1. In this case we feel constrained, though reluctantly, to hold that the lower Courts were wrong in deciding that there has been service of notice of enhancement upon the defendant No. 1.
2. The tenants are four in number, one being a Hindu and the other three Santhals. The Courts found that the notice of enhancement had been personally served upon the three Santhals. There was no personal service upon the Hindu tenant, but it was found that his son, who is an adult, had received the notice. The Courts below have held that this was sufficient service within the meaning of the law.
3. Section 14 of the Rent Law provides that the notice shall, if practicable, be served personally upon the ryot. If for any reason the notice cannot be served personally, it shall be affixed at his usual place of residence. The law does not provide that service on any member of his family or any other person shall suffice.
4. Our attention has been called by the respondents' pleader to the case of Nobodeep Chunder Shaha v. Sonaram Dass L.R. 4 Cal. 592 in which it was held that where the tenure was owned by a joint Hindu family, it is sufficient service of notice of enhancement under Section 14 of the Rent Act, if any one of the co-sharers is served with the notice.

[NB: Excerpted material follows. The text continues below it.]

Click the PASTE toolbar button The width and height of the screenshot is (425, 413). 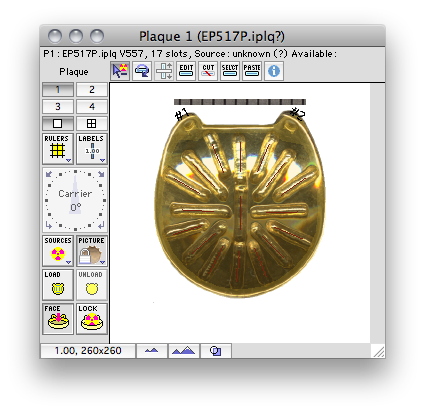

That case does not apply to the present one, for the tenants are not members of a joint Hindu family. If they were, the service on defendants 2, 3 and 4 would, no doubt, have been sufficient. On the other hand, for the appellant the case of Chunder Monee Dossee v. Dhuroneedhur Lahory 7 W.R. 2 has been cited, in which Sir Barnes Peacock held that service of notice must be strictly in the manner provided by the Act, and that if the notice was served upon the agent of a defendant who was a purdahnusheen lady, even if the agency were established, that would not suffice.

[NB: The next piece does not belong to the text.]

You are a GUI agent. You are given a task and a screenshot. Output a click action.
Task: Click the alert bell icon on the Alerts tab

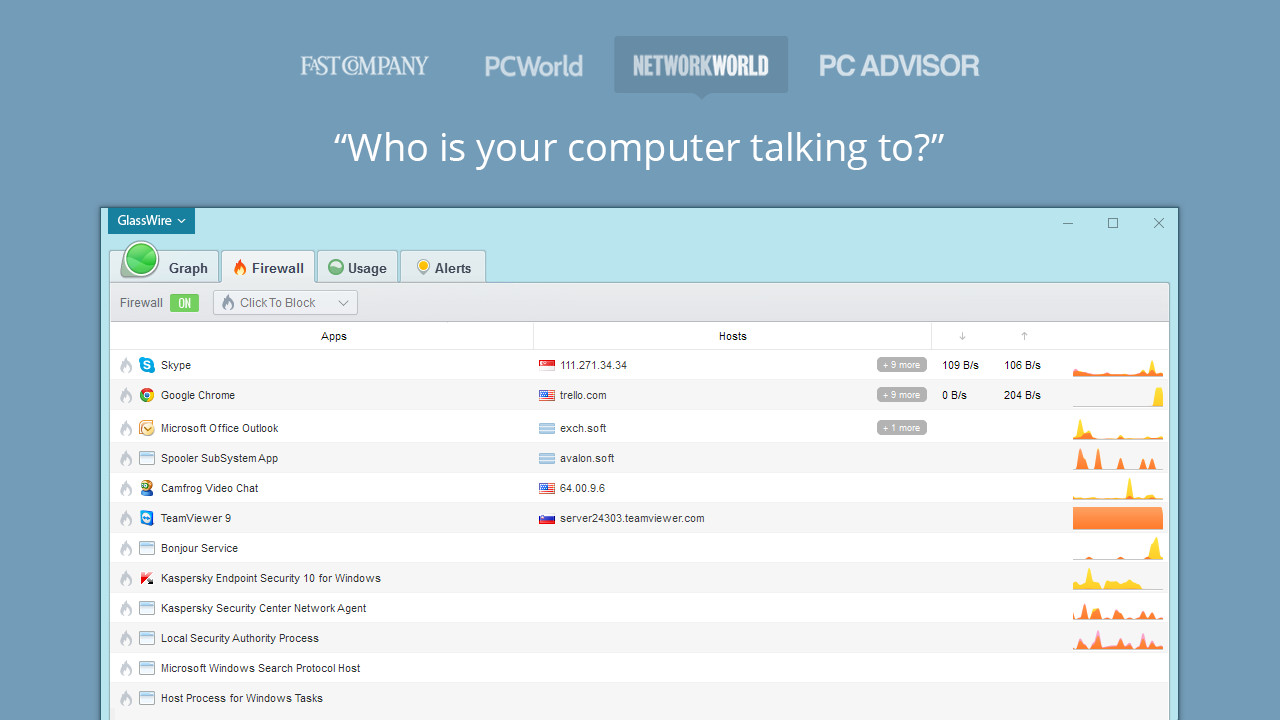click(423, 267)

5. It seems to us that we are bound to follow this authority which is literally in accordance with the words of the Act.
6. We have been asked to take it that the lower Courts found that the notice, though served upon the son of the defendant, reached his, the defendant's, hand, and if we could be satisfied that such was the finding of the lower Courts, we should be disposed to think it sufficient, but we do not find this to be so. The first Court thought that most probably the notice was communicated to the defendant No. 1 by his son. The lower Appellate Court thought that the service effected on the adult son of defendant No. 1, who was living as a joint member of a Hindu family with his father, was a good service.
7. We think we are bound to insist upon the terms of the law being literally carried out. We must, therefore, set aside the decrees of the lower Courts and direct that the suit be dismissed.
8. Under the circumstances we make no order as to costs.